Les critiques sont bonnes et vu que je m’y connais autant en âme russe qu’en point de croix, ce livre est pour moi !

Et, Giuliano da Empoli, quel nom !!! Rien que de le prononcer à voix haute, je me mets à parler avec les mains et j’ai envie de manger des pâtes.

Tour à tour journaliste, conseiller politique pour l’Italie et la Suisse, il a écrit plusieurs essais. Ce livre est son premier roman. Bref, une tête bien pleine.

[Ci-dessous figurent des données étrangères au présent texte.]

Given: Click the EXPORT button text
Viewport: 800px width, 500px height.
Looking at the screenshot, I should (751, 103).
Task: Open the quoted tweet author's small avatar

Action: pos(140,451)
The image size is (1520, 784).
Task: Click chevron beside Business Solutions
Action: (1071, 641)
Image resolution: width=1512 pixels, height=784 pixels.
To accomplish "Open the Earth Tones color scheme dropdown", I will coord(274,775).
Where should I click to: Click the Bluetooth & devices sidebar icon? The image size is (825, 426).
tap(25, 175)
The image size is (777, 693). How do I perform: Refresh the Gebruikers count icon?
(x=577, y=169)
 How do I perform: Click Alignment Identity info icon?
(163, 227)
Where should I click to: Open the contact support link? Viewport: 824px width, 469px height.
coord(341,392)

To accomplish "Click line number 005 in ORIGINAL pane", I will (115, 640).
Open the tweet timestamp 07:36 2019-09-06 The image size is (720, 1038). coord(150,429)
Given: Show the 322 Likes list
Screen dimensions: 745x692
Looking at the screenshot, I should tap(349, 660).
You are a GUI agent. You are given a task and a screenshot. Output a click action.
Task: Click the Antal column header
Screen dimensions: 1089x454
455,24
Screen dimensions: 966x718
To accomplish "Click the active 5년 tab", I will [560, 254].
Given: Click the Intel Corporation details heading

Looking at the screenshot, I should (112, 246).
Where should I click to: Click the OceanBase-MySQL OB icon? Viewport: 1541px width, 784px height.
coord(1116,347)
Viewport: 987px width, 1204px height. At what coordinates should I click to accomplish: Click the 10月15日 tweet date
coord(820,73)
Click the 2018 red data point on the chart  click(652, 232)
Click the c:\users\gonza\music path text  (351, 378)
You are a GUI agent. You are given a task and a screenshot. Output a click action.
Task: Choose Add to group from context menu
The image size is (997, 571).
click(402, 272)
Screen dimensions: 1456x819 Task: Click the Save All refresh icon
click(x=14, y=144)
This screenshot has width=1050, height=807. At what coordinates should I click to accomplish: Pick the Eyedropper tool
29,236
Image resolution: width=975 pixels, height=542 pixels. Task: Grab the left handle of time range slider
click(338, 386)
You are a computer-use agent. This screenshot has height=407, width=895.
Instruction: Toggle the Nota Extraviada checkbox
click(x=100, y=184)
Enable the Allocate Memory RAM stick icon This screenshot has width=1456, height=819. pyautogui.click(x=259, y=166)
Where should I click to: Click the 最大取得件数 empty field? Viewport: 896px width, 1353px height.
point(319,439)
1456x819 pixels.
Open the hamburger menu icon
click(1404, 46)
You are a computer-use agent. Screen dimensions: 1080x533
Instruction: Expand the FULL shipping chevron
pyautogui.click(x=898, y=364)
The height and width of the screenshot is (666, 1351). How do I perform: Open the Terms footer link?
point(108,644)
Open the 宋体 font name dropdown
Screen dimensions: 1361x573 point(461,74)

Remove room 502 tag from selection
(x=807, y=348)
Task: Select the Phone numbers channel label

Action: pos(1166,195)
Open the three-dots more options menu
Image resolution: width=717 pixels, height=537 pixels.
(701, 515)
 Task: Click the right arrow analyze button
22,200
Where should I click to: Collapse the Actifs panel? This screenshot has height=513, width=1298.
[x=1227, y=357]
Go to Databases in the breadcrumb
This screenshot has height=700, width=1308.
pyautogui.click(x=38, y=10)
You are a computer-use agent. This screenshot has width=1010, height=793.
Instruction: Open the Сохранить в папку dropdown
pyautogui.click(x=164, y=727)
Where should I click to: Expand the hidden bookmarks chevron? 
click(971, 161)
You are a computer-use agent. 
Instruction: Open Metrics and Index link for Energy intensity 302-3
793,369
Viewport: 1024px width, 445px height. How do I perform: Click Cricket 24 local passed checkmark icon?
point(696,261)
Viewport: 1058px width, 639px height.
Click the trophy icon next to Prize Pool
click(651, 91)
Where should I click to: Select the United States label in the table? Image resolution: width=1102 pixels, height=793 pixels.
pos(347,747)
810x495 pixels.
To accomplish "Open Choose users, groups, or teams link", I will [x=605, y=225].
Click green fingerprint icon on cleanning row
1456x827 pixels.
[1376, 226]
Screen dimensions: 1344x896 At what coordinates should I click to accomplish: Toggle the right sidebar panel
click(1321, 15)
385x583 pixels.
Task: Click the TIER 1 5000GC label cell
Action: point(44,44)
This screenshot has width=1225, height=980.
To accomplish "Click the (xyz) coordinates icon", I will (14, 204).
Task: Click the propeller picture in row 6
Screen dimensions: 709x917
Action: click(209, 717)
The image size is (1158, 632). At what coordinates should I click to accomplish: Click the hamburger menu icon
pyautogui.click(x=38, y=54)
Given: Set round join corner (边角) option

Le Mage du Kremlin ou la formidable ascension d’un petit-fils de paysan

Ce mage, c’est Vadim Baranov, un russe au parcours éclectique, qui a vécu l’effondrement de son pays et vu la corruption prospérer sur les cendres de l’ex-URSS. Désormais, elle était accessible à tous. Un monde sans lois où tout était possible pour qui avait un maximum d’ambition et un minimum de principes. De metteur en scène underground, il devient producteur de télé-réalité mainstream pour terminer comme éminence grise de Poutine. Mystérieux, invisible, il est nulle part et partout. Chaque décision de Poutine est susceptible d’être la sienne. Jusqu’au jour où il disparaît des écrans radar. Disgrâce ou choix ? Qu’importe ! La légende n’en devient que plus forte. Puis, une nuit, il va se confier au narrateur et tout lui raconter.

Analyse en trois points

Le thème : il est passionnant. Moi qui adore l’actualité et essaie (vainement, je vous rassure) de capter les enjeux géopolitiques du monde, ce sujet est parfait. On y croise des gens qui existent dans la vraie vie : Poutine, Gorbatchev, Clinton. Vous avez l’impression d’être en terrain connu, au coeur du pouvoir, et surtout de pénétrer dans ses coulisses, là où se forgent les décisions et les trahisons.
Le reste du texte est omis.